▶ _DATA IN THIS EXERCISE_
● ● ● ●

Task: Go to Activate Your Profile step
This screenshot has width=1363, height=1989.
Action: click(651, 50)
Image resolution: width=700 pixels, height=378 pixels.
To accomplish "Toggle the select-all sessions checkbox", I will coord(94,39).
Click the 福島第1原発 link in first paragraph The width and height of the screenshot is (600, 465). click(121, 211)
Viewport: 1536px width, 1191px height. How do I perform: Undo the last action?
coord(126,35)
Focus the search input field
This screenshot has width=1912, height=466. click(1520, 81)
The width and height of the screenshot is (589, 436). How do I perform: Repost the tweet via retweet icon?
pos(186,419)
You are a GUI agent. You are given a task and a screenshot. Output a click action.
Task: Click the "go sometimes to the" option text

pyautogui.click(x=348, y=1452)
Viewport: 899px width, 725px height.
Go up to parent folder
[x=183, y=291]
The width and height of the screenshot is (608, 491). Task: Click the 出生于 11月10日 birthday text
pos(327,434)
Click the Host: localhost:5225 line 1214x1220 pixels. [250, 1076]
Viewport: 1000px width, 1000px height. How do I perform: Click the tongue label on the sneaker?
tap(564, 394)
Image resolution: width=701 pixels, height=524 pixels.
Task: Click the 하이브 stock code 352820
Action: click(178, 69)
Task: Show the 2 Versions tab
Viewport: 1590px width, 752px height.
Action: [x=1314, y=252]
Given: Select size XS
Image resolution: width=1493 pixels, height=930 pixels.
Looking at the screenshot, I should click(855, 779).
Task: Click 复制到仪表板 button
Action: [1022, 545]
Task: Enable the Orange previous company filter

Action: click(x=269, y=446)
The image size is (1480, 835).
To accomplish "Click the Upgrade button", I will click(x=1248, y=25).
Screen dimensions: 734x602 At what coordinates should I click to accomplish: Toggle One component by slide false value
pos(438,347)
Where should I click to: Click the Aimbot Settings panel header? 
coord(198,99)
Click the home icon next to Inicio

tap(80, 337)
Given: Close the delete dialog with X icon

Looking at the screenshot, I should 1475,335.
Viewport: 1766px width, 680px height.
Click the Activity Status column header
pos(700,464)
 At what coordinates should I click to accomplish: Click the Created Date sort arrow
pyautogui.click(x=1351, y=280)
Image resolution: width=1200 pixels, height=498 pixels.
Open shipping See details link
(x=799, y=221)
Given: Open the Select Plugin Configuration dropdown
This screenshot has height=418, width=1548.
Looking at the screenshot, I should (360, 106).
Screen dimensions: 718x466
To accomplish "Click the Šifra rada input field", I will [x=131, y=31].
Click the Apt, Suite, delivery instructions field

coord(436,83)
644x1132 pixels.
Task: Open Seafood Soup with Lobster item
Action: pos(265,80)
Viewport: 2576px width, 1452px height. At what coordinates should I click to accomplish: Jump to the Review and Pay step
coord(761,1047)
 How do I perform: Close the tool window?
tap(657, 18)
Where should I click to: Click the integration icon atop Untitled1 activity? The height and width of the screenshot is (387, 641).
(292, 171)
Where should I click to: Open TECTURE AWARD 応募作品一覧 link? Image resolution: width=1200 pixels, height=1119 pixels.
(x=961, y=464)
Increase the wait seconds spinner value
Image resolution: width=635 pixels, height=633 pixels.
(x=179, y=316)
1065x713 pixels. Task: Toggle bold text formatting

● ● ● ●

▶ _YOUR INSTRUCTIONS_
Across all of the records above, how many lines include the string "will"? Answer with one number only.

▶ _RESULT OF THIS EXERCISE_
3